> Exercise goal: Your output consists solely of the lines from the one that contains "The image size is (992, 683)." to the end of the material, each reproduced exactly; pictures do not belong in it.

==============================

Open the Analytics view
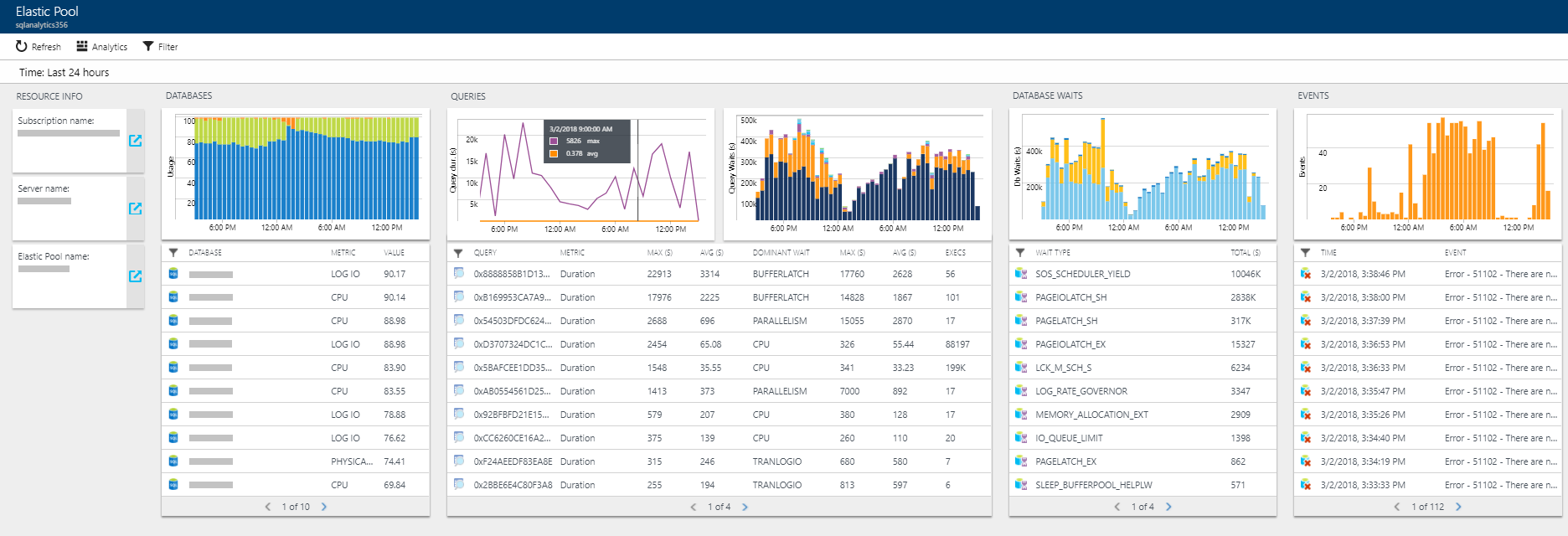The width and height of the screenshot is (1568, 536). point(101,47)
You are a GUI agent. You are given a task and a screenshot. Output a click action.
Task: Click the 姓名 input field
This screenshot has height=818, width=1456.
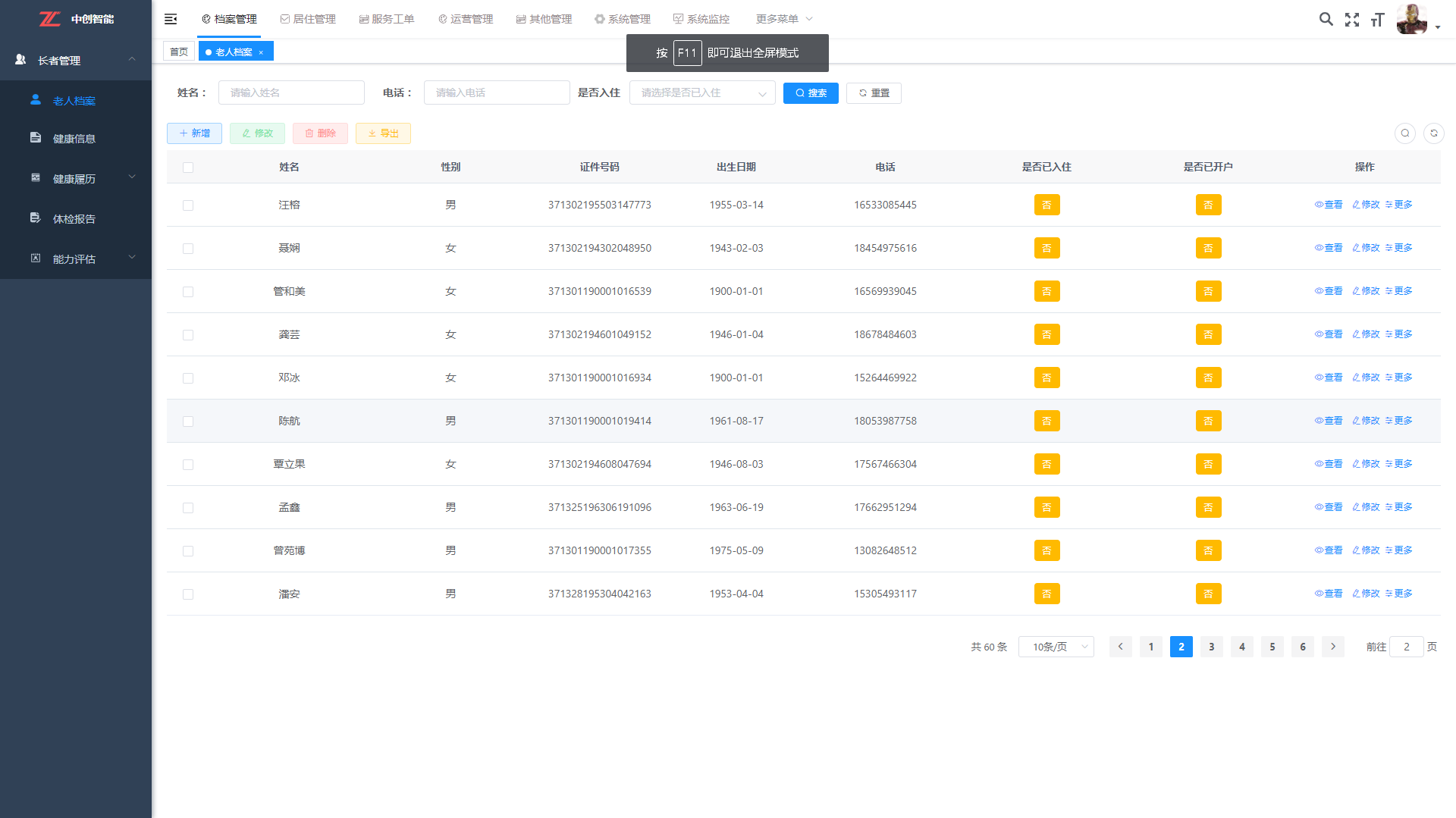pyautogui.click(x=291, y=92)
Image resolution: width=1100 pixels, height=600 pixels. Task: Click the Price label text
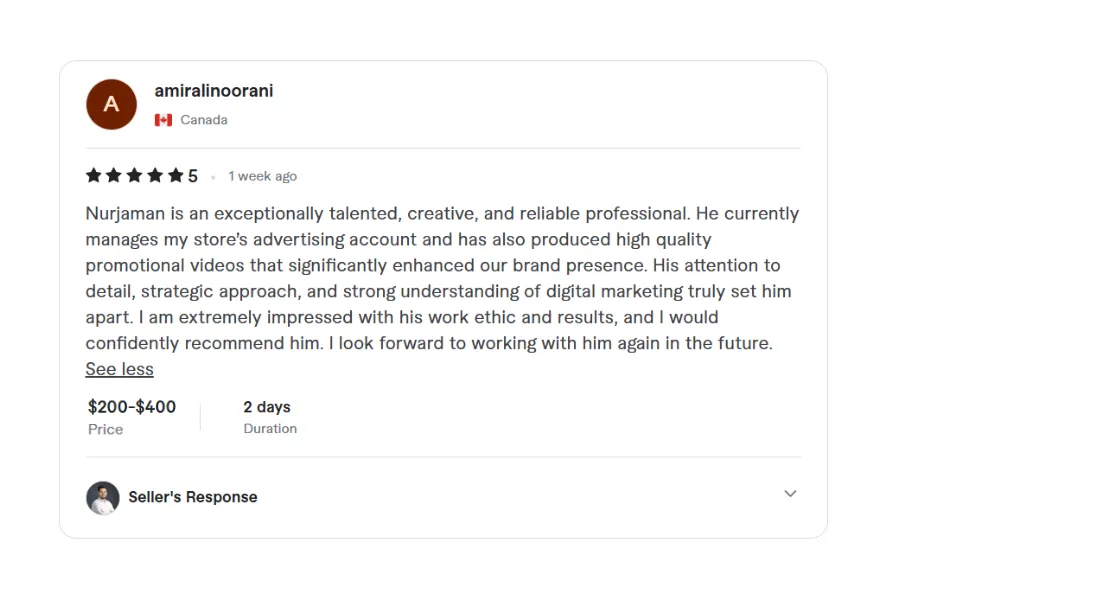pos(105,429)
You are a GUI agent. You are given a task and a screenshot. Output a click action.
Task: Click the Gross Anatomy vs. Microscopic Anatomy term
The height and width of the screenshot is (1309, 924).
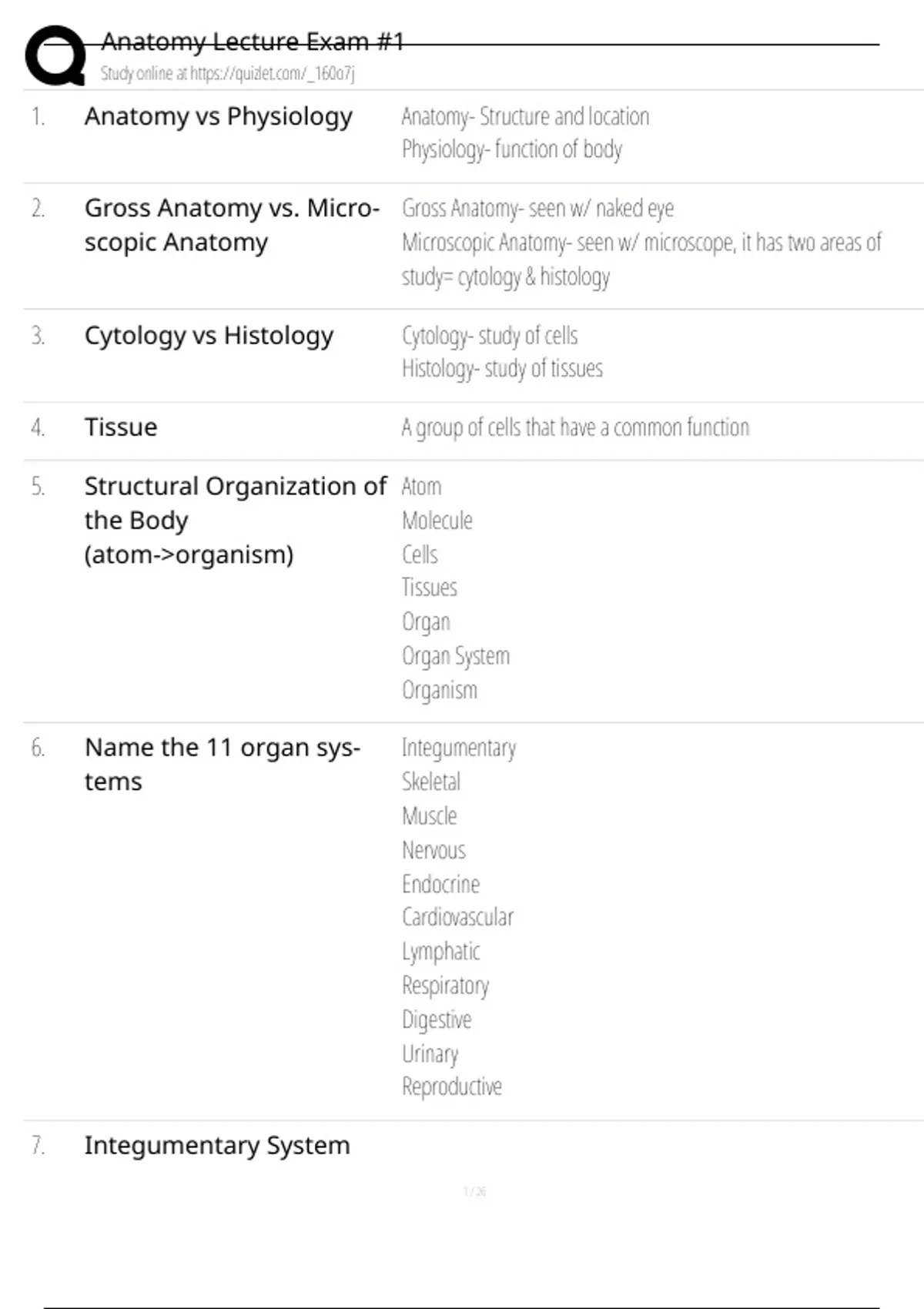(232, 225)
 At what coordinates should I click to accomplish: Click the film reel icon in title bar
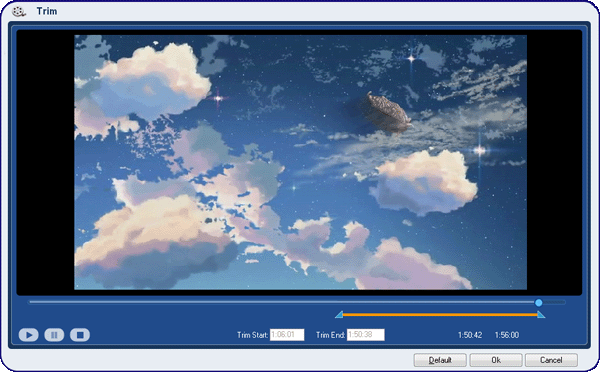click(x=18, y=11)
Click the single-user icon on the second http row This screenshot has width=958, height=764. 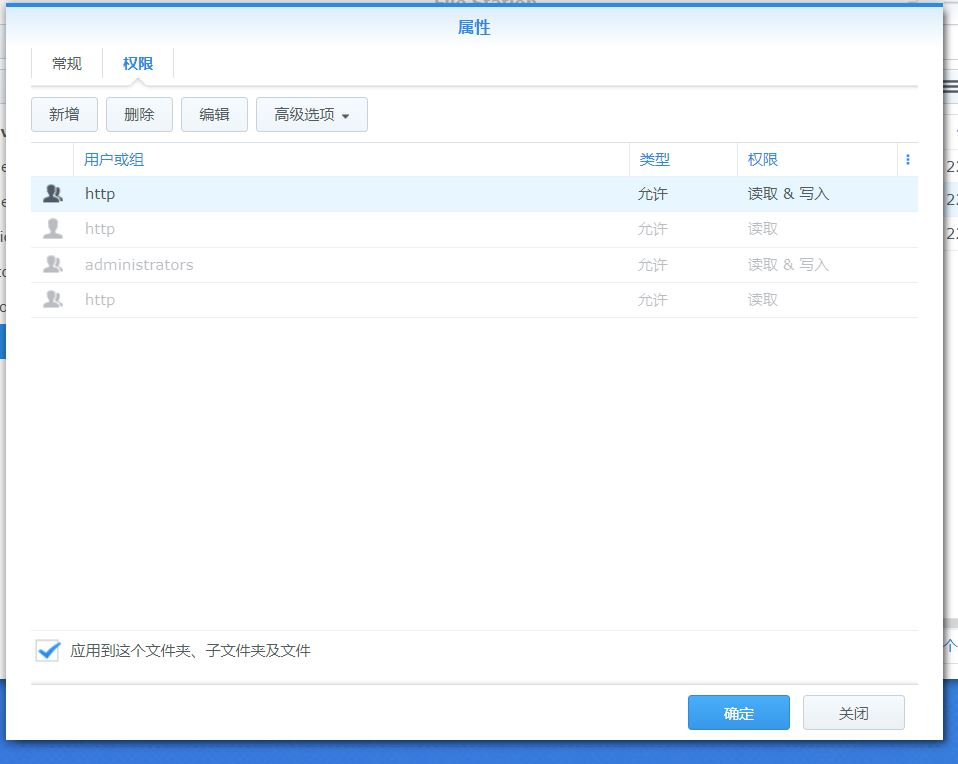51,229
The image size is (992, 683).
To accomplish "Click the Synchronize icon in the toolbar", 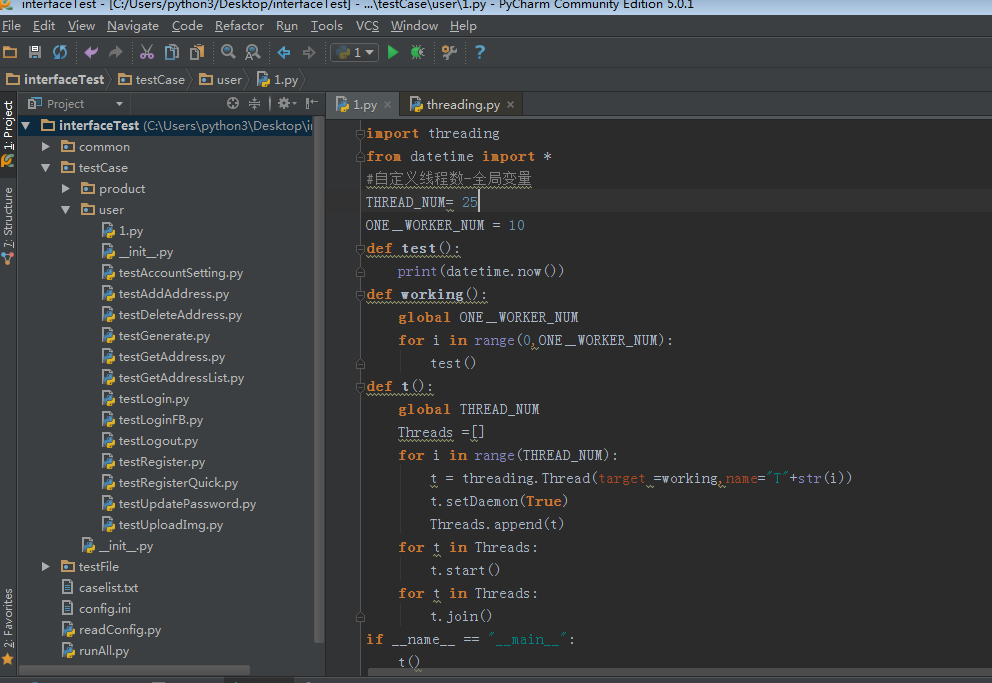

==============================

> Answer space:
The image size is (992, 683).
To accomplish "Click the Synchronize icon in the toolbar", 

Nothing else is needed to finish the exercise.